Official Photo - Jim Webb

Race for the Senate 2012

Going into the 2012 elections, the Senate consists of 53 Democrats and 47 Republicans.

A total of 33 of the 100 Senate seats are up for election in 2012. Of those 33 seats, Democrats hold 23 seats and Republicans hold 10.

To maintain majority control of the Senate, the Democrats need to win 21 of the 33 seats up for grabs. The Republicans gain control of the Senate by winning 14 of the contests.

As many as 10 incumbent Senators are not running for reelection. The list includes Olympia Snow (R) Maine, Jim Webb (D) Virginia, and Kay Bailey Hutchison (R) Texas.


In 2006, Jim Webb narrowly defeated incumbent George Allen to win the Virginia seat. Webb’s decision not to run in 2012 opens the door for another hotly-contested election in Virginia.

The Democratic candidate is former governor Tim Kaine, who was unopposed for the party’s nomination. Kaine served one term as Virginia’s governor from 2006 to 2010. Previously, Kaine had served as mayor of Richmond, Virginia, and as the state’s Lieutenant Governor.

The Republicans won’t determine who their candidate is until the June 12 primary vote. Four candidates are vying for the nomination, but George Allen is the heavy favorite to win it.  Allen served from 2000 to 2006 in the U.S. Senate. He served one term as governor of Virginia from 1994 to 1998.

Incumbents Face Difficult Challenges

Democrat Claire McCaskill of Missouri and Republican Scott Brown of Massachusetts are two of the incumbents who face tough reelection bids.

Missouri is traditionally a Republican state while Massachusetts is staunchly Democratic.

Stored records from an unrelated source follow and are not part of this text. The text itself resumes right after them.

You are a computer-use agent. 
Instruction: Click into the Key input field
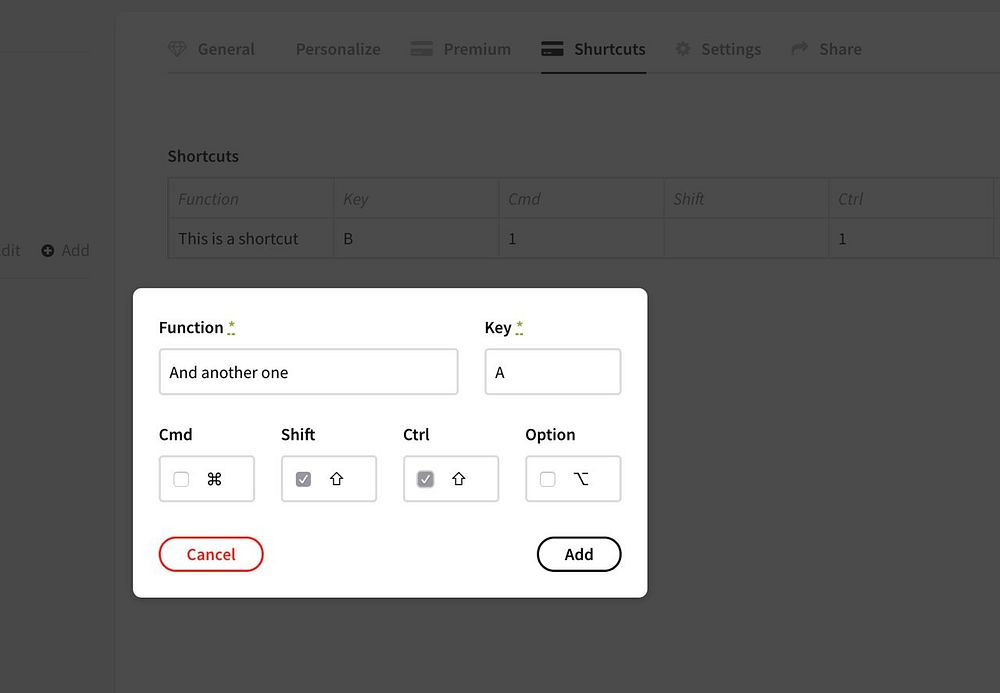[x=553, y=372]
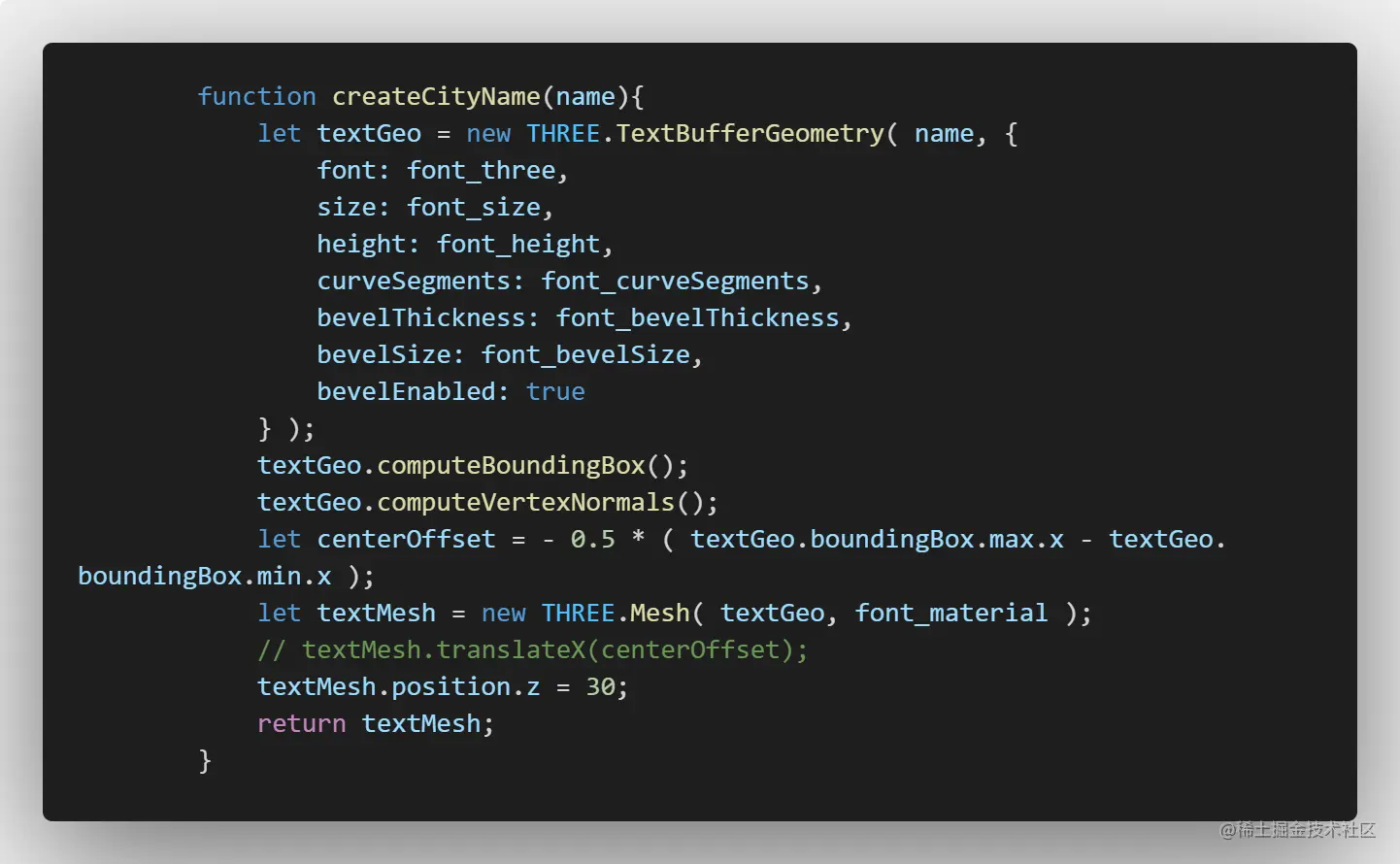The height and width of the screenshot is (864, 1400).
Task: Click the bevelThickness property label
Action: pyautogui.click(x=419, y=317)
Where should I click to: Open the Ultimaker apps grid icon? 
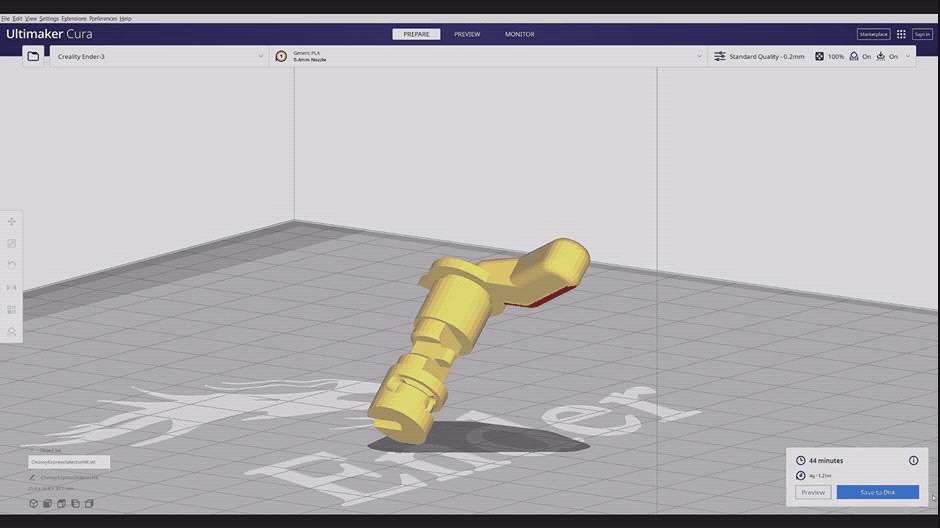click(901, 34)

In 2008, McCaskill defeated then-incumbent Jim Talent, becoming the first woman elected to the U.S. Senate from Missouri.

McCaskill’s supporters say she has been the number one fighter in the Senate against  earmarks – funds used to support projects as favors for members of Congress. Opponents found out about unpaid taxes on- and improper use of – her private airplane. McCaskill called the entire episode “embarrassing” and paid the taxes, but the airplane episode is sure to be part of the campaign.

Scott Brown won a 2010 special election to succeed the late Massachusetts Senator, Ted Kennedy. Brown, Massachusetts’ first Republican Senator since 1972, now is running to win a full six-year term. His opponent has yet to be determined. Elizabeth Warren and Marisa DeFranco are running to win the Democratic nomination for the Senate race. The Massachusetts primary is scheduled for September 6.

Go a Step Farther

Choose one of the candidates mentioned in this article. Do research to write about the candidate’s background, private career, and career in government. Find the candidate’s position on one important issue, and write an analysis of the position.